> _Alıştırma Bölümleri_
1. Aşağıdaki alıntı metinden "4+4+4 yasası gereği" ile başlayıp "kaydettirmek zorunda kaldık." ifadesine kadar süren kısmı olduğu gibi tekrar aktarın.
2. Aşağıdaki alıntı metne dayanarak şu soruları cevaplayın:
(a) İkiz torunlar okula kaç yaşında başladı?
(b) Torunları okula kaç yaşında başlatmak düşünülüyordu?
(c) Devlet okullarındaki sınıflar kaç kişilik olarak duyulmuştu?
3. Aşağıdaki alıntı metinde "4+4+4 yasası gereği" sözleriyle başlayan paragrafı, temel bilgilerini koruyarak madde madde yeniden yazın.
++++ Alıntı Metin
A.Kadir ÇAPANOĞLU

A'DAN Z'YE

BİR NESRİN ÖĞRETMEN

4+4+4 yasası gereği ikiz erkek torunlarım 5,5 yaşında okula başladılar. Daha torun torba sahibi olmadan öğretmen dostlarımızla yaptığımız sohbetlerimizde “Milli Eğitim Müfredatımızın” 7 yaşına uygun olmadığını duyardım. Torunlarım olunca hem öğretmen dostlarımın etkisi ile hem de kendi talebelik günlerimin tecrübeleri ile onları 8 yaşında okula başlatmayı düşünüyordum. Olamadı, yeni yasa ile bir oldubittiye getirilip minicik çocuklar okula başlatıldılar. Ne okullarımız ne öğretmenlerimiz buna hazırlıklı değildi. Devlet okullarında 40 kişilik sınıfları duyunca epey bir para ödeyerek iki çocuğu da özel okula kaydettirmek zorunda kaldık.
++++++++
++++ Veri Kesiti
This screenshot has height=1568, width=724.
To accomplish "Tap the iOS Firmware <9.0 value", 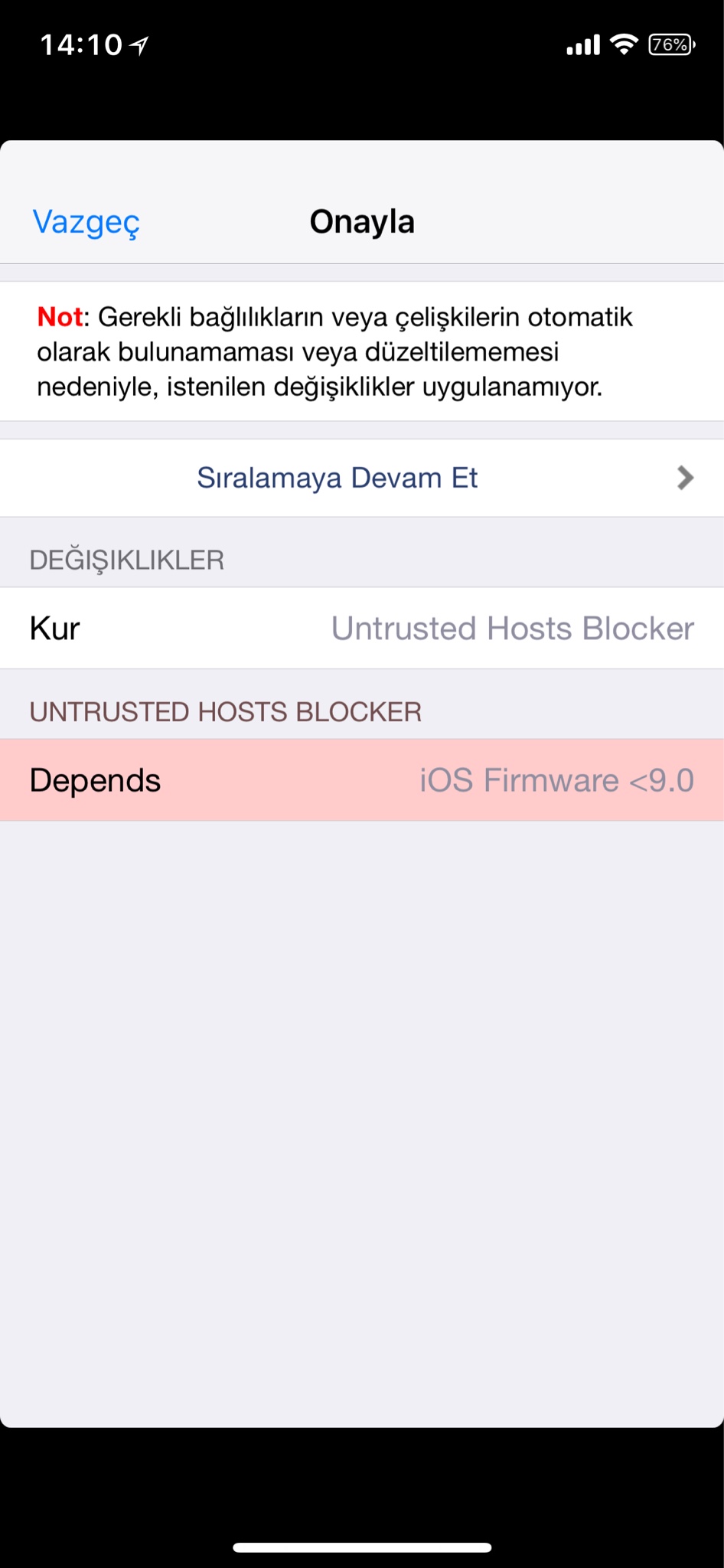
++++++++
> _Tamamlanmış Alıştırma_
1.
4+4+4 yasası gereği ikiz erkek torunlarım 5,5 yaşında okula başladılar. Daha torun torba sahibi olmadan öğretmen dostlarımızla yaptığımız sohbetlerimizde “Milli Eğitim Müfredatımızın” 7 yaşına uygun olmadığını duyardım. Torunlarım olunca hem öğretmen dostlarımın etkisi ile hem de kendi talebelik günlerimin tecrübeleri ile onları 8 yaşında okula başlatmayı düşünüyordum. Olamadı, yeni yasa ile bir oldubittiye getirilip minicik çocuklar okula başlatıldılar. Ne okullarımız ne öğretmenlerimiz buna hazırlıklı değildi. Devlet okullarında 40 kişilik sınıfları duyunca epey bir para ödeyerek iki çocuğu da özel okula kaydettirmek zorunda kaldık.

2.
(a) 5,5 yaşında.
(b) 8 yaşında.
(c) 40 kişilik.

3.
- İkiz erkek torunlar, 4+4+4 yasası gereği 5,5 yaşında okula başladı.
- Öğretmen dostlarla yapılan sohbetlerde Milli Eğitim müfredatının 7 yaşına uygun olmadığı duyuluyordu.
- Torunları 8 yaşında okula başlatmak düşünülüyordu, ancak bu olmadı; yeni yasayla çocuklar bir oldubittiye getirilip okula başlatıldı.
- Ne okullar ne de öğretmenler buna hazırlıklıydı.
- Devlet okullarında 40 kişilik sınıflar olduğu duyulunca iki çocuk da epey para ödenerek özel okula kaydettirildi.